Other than locking down access to SQL Server databases, administrators and developers can provide another layer of protection against the bad guys, and that is encryption. At a high level, encryption takes interesting information, such as your credit card number, and translates it into a binary representation that can be understood only by authorized parties. Data can be encrypted for use in transit, such as when you are passing your password back to a web server, or it can be stored in an encrypted format (on the file system or in a database, for example).

Data in SQL Server is encrypted using encryption keys. These keys can be either symmetric or asymmetric, and there are pros and cons to using either one. With symmetric key encryption, both the sender and the receiver of the data have the same key. The sender encrypts the data using the key and an encryption algorithm. When the data reaches the recipient, it is decrypted using the same encryption algorithm and key. The main benefit of this approach is better encryption and decryption performance compared to using asymmetric keys. The problem with symmetric key encryption comes into play when you consider what happens when someone else somehow gets hold of your symmetric key. Because you are encrypting with just one key, anyone who has that key can decrypt the data.

Asymmetric key encryption uses two keys, a public key and a private key. The sender encrypts the data using the recipient’s public key, which is freely obtainable by anyone. The security comes in when the recipient receives the data; the recipient decrypts it via his or her private key. The public key in this case cannot decrypt the data. Thus, the private key is the valuable asset when using asymmetric encryption.

The other concept that arises in encryption discussions is certificates. Certificates are basically asymmetric keys that contain extra metadata. This metadata includes information such as an expiration period and the certificate authority that issued the certificate. Certificates can be created by anyone, and in some circumstances, you want to make sure that the sender or recipient of the data is actually who he or she says. This is where certificate authorities come into play. These companies act as a mediator between the sender and receiver. After you pay a nominal fee and they conduct an identity check, they provide you with a certificate that they have signed. When you use this signed certificate to send data, the recipient can validate the certificate with the certificate authority, and because both of you trust the certificate authority, it’s safe to assume that the message was in fact signed by the sender.

There is another type of certificate called a self-signed certificate, which anyone can create. In some cases, it is acceptable to use a self-signed certificate.
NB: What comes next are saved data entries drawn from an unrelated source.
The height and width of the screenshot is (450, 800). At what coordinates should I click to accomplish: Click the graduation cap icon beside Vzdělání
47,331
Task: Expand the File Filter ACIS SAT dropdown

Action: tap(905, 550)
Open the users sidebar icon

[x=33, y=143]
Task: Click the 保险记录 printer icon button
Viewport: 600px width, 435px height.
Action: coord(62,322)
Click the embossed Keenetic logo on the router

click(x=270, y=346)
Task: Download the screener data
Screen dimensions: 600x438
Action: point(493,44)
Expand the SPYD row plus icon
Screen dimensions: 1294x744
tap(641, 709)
SQL Server automatically creates a self-signed certificate the first time it starts. This certificate is used to encrypt the connection during SQL Server authentication.
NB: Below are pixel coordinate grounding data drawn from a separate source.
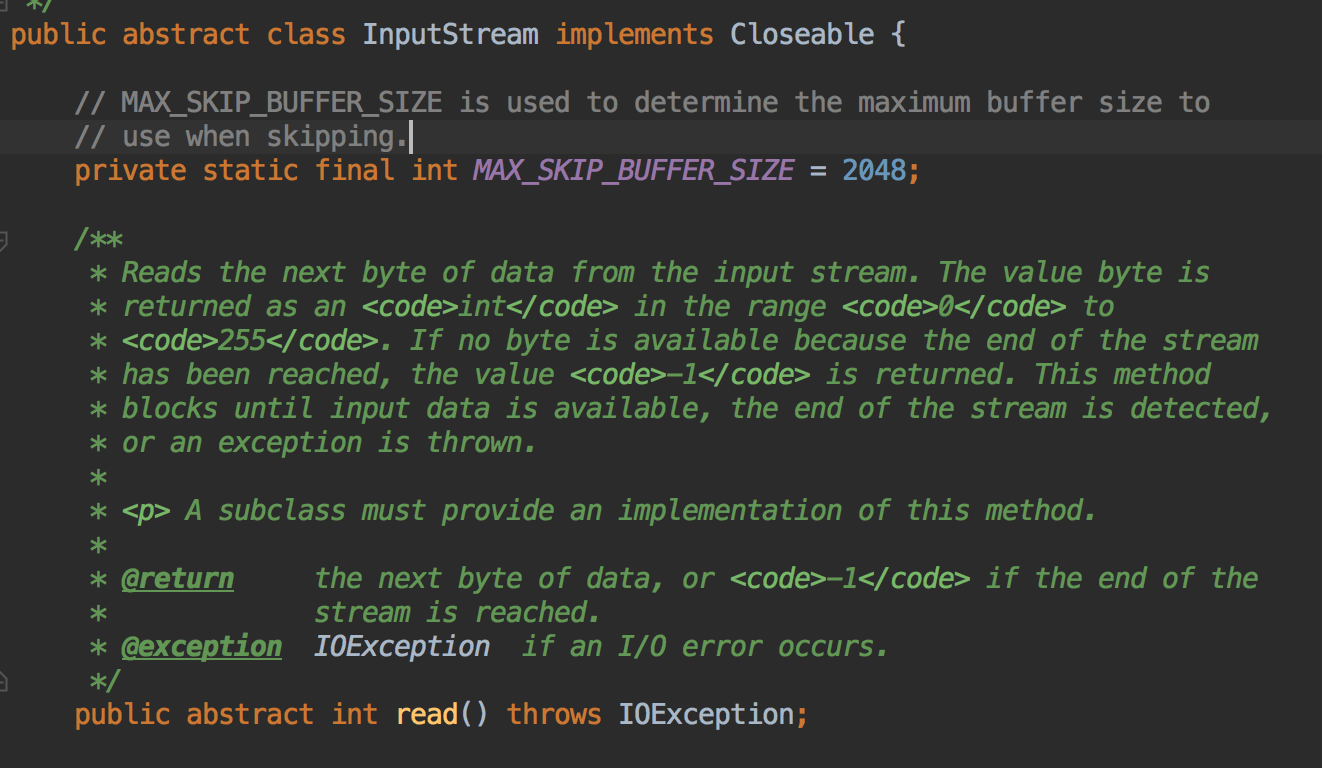Click the @return Javadoc tag
Screen dimensions: 1322x768
[x=178, y=579]
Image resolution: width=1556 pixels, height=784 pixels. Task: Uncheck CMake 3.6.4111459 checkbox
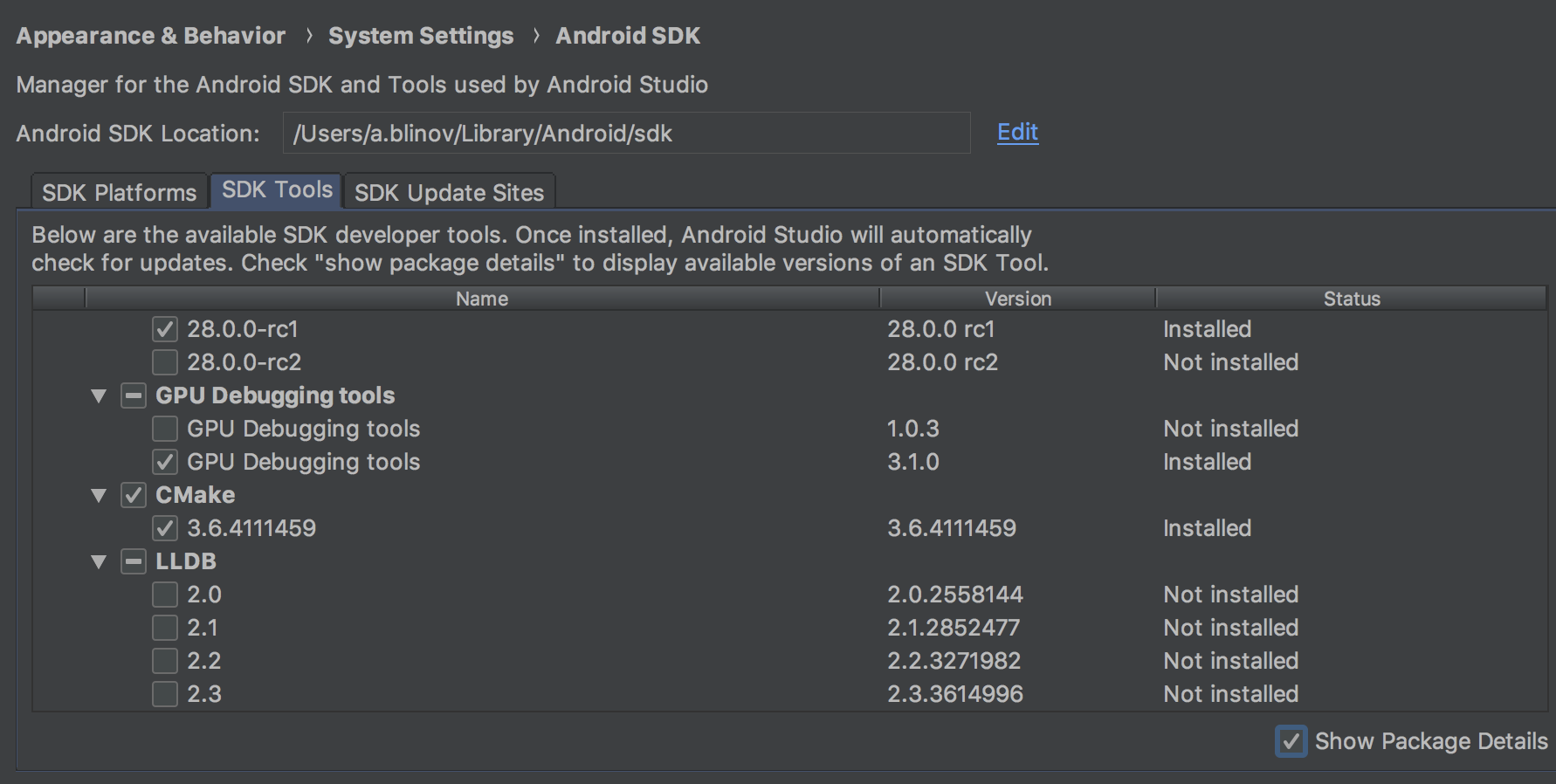(x=165, y=528)
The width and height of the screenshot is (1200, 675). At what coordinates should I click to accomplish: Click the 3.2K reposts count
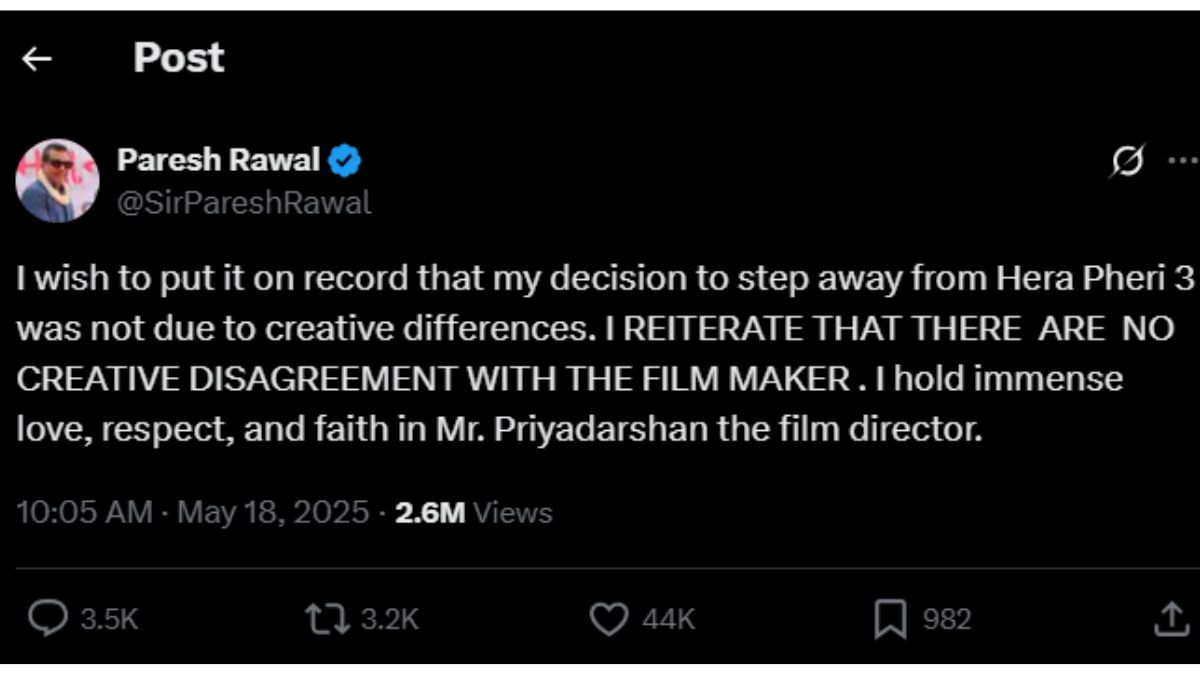(x=389, y=620)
1. Encrypting Data on the Move

All connection login requests made to SQL Server are encrypted if the client is using the SQL Server Native Access Client application programming interfaces (APIs). This is a huge improvement, because in SQL Server 2000 and earlier versions, if a user wanted to authenticate using SQL Server Authentication, the user name and password were sent in clear text across the wire. SQL Server 2005 and higher can automatically encrypt the login packet information via the self-signed certificate it created the first time the service started.

Login packets are not all that’s encrypted in the connection. The entire connection itself can optionally be encrypted for the lifetime of the connection. The request for an encrypted channel can be forced by the server (so that all connections are encrypted by default), or the request can be made by the client making the connection. It is recommended that administrators use a real certificate rather than the self-signed certification because of potential “man-in-the-middle” attacks.
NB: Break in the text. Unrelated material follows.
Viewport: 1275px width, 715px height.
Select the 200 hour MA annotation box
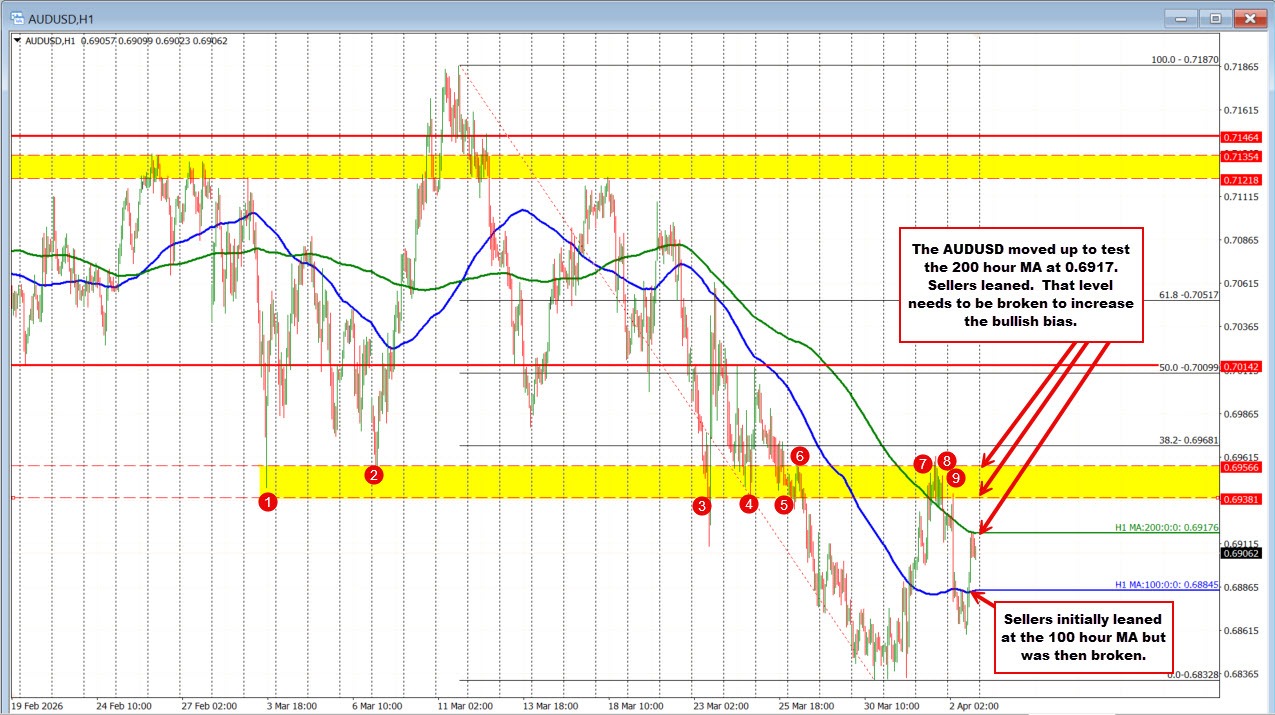click(1020, 285)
To force encryption on the server, launch the SQL Server Configuration Manager tool (available in the Configuration Tools folder of the SQL Server 2012 Program Files menu item). This tool is used for managing the protocols and services of SQL Server. Expand SQL Server Network Configuration, right-click Protocols for MSSQLSERVER, and select Properties to open the Protocols for MSSQLSERVER Properties dialog box, shown in Figure 1.

Figure 1. Protocols for MSSQLSERVER Properties dialog box.

In this dialog, the Flags tab allows you to force encryption on the server and the Certificate tab allows you to select a certificate that is already installed on the local machine to be used by SQL Server to encrypt the data. If you force encryption but do not select a certificate, SQL Server uses its self-signed certificate to encrypt the data. Remember that the SQL Server self-signed certificate is not considered trusted by the client connections. For clients to be able to use the SQL Server self-signed certificate, they must set this option in the Properties dialog box of the SQL Native Client 11.0 Configuration node in the same Configuration Manager tool. This dialog box is shown in Figure 2.

Figure 2. SQL Native Client 11.0 Configuration Properties dialog box.

This dialog box offers two options: The Force Protocol Encryption option forces clients to always make encryption connections. The second option is what needs to be set if the client wants to make encrypted connections to SQL Server and have it leverage the SQL Server self-signed certificate.